» Entries shown:
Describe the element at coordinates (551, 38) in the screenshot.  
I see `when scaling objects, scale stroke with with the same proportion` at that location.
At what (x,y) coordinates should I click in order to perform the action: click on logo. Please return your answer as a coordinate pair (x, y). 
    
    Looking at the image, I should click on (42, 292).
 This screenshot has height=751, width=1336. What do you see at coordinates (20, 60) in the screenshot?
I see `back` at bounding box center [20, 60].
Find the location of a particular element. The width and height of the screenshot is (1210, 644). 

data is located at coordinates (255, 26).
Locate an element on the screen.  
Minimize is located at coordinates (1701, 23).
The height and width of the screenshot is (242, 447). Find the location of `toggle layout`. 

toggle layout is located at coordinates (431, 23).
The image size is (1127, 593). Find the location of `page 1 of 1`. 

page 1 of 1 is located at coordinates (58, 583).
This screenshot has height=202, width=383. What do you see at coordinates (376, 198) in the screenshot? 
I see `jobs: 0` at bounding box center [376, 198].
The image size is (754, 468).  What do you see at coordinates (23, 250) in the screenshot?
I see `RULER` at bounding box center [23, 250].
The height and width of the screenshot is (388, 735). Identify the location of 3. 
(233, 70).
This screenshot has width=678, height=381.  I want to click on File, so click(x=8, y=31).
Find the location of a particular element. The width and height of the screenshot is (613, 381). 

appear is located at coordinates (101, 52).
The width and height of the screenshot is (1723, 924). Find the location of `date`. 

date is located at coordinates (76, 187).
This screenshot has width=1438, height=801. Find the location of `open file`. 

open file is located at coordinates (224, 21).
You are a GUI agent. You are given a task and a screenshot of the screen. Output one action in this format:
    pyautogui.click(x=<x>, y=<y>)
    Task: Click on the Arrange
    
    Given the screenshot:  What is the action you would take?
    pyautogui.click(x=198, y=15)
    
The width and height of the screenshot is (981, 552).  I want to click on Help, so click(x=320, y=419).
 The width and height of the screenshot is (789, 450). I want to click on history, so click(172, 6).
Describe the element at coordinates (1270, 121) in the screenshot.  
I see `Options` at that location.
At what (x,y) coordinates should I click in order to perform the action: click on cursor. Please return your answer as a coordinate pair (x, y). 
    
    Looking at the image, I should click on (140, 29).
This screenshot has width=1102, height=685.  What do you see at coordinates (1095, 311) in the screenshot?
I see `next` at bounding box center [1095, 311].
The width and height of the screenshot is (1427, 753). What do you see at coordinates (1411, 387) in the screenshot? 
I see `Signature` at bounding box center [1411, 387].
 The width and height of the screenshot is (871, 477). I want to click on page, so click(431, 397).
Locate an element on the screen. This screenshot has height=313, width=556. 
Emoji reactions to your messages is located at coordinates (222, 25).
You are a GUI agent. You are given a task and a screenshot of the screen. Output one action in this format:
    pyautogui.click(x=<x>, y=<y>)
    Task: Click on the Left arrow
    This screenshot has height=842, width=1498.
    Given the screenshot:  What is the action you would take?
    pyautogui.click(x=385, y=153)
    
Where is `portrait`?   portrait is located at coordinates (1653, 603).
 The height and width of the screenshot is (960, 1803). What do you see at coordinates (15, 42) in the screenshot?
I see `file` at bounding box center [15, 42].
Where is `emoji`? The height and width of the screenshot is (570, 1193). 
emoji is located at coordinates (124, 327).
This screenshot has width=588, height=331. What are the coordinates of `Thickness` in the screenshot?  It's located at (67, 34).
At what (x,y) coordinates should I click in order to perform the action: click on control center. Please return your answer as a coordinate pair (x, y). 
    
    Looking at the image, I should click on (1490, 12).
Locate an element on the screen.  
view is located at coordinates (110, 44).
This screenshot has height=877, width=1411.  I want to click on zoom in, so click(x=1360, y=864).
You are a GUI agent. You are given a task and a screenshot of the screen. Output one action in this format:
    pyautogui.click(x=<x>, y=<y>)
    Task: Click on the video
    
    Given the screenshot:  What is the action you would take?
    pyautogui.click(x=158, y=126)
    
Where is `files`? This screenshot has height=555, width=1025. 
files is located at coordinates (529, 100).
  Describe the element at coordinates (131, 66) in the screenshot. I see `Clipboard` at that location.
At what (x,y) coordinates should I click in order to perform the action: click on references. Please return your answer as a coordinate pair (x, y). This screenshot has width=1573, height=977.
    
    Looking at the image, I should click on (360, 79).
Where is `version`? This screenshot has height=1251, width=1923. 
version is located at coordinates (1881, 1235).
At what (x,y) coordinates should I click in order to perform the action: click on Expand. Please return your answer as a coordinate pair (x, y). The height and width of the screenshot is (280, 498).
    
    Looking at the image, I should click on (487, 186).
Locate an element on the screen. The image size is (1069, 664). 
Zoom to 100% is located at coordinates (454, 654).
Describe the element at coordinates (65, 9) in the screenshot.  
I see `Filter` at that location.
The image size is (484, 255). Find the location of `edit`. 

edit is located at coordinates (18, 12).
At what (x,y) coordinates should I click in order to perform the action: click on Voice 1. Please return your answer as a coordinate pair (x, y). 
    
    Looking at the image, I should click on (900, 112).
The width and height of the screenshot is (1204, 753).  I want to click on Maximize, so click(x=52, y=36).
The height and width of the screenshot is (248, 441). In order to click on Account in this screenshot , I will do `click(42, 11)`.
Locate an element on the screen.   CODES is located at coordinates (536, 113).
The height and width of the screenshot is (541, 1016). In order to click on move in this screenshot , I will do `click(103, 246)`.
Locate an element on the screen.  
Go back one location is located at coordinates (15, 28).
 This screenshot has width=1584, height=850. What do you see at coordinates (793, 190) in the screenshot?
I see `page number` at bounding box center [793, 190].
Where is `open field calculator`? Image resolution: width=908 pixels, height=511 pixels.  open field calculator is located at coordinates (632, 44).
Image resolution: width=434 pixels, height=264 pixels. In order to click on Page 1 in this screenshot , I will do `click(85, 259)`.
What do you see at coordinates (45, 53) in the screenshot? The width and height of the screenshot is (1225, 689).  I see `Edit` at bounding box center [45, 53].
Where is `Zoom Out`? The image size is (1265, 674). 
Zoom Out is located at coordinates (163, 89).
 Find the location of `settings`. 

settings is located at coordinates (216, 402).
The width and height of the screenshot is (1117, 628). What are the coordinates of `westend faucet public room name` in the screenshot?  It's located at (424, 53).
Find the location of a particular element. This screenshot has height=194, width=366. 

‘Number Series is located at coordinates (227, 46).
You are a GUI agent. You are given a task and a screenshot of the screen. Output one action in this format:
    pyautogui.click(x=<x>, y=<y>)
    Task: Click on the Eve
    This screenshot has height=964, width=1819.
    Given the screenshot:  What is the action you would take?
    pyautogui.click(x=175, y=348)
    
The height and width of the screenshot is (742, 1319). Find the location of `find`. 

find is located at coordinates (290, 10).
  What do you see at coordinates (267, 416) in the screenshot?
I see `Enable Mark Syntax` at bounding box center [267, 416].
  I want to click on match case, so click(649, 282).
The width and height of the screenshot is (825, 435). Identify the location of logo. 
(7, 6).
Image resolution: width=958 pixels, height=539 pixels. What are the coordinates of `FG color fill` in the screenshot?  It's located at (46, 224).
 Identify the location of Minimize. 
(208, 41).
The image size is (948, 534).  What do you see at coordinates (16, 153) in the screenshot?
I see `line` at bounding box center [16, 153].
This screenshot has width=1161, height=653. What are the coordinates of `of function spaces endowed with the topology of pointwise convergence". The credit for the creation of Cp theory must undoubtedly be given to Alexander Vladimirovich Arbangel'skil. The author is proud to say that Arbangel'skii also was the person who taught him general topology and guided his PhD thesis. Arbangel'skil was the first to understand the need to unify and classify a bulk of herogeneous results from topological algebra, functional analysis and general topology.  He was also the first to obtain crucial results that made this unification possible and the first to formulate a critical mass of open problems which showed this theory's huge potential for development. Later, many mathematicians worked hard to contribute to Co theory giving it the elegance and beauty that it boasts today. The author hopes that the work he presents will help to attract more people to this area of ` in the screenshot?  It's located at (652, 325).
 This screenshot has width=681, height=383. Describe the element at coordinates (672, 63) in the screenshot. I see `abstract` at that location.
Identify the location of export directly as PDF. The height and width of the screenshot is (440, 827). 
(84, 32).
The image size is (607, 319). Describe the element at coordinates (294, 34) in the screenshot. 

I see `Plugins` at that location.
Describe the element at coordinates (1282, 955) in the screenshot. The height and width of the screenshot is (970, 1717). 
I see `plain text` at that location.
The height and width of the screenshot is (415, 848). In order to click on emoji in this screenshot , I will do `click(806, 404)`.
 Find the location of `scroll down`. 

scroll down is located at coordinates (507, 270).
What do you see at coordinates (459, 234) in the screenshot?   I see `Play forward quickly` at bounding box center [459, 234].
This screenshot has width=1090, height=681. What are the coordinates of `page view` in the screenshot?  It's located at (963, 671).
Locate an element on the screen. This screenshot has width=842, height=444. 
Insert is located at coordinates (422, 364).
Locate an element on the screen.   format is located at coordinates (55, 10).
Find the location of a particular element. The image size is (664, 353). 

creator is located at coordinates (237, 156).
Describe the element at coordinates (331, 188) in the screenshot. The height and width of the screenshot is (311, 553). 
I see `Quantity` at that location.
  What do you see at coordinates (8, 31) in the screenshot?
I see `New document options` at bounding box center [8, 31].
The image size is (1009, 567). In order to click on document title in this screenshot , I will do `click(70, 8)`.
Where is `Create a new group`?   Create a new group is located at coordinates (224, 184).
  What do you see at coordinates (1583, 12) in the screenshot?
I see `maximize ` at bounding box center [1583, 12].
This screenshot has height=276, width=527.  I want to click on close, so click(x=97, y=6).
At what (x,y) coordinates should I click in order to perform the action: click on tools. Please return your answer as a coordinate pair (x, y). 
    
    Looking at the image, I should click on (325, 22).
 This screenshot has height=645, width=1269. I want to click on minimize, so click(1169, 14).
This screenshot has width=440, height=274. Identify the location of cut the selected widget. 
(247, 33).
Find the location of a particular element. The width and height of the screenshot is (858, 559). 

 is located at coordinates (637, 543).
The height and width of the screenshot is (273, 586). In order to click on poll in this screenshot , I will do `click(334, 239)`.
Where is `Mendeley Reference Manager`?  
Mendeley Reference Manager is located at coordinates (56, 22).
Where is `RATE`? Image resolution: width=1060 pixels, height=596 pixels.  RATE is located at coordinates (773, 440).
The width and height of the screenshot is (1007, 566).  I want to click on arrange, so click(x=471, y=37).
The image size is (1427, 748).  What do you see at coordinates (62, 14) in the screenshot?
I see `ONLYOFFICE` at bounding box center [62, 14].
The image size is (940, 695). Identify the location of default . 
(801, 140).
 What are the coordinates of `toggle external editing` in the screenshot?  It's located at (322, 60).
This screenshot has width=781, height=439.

» Aim:
Rewrite the listing above as a numbered list, leaving out blank lines, from the line with "This screenshot has width=1438, height=801." to the line with "center [1095, 311].", both included.

» Output for this exercise:
1. This screenshot has width=1438, height=801. Find the location of `open file`. 
2. open file is located at coordinates (224, 21).
3. You are a GUI agent. You are given a task and a screenshot of the screen. Output one action in this format:
4.     pyautogui.click(x=<x>, y=<y>)
5.     Task: Click on the Arrange
6.     Given the screenshot:  What is the action you would take?
7.     pyautogui.click(x=198, y=15)
8. The width and height of the screenshot is (981, 552).  I want to click on Help, so click(x=320, y=419).
9.  The width and height of the screenshot is (789, 450). I want to click on history, so click(172, 6).
10. Describe the element at coordinates (1270, 121) in the screenshot.  
11. I see `Options` at that location.
12. At what (x,y) coordinates should I click in order to perform the action: click on cursor. Please return your answer as a coordinate pair (x, y). 
13.     Looking at the image, I should click on (140, 29).
14. This screenshot has width=1102, height=685.  What do you see at coordinates (1095, 311) in the screenshot?
15. I see `next` at bounding box center [1095, 311].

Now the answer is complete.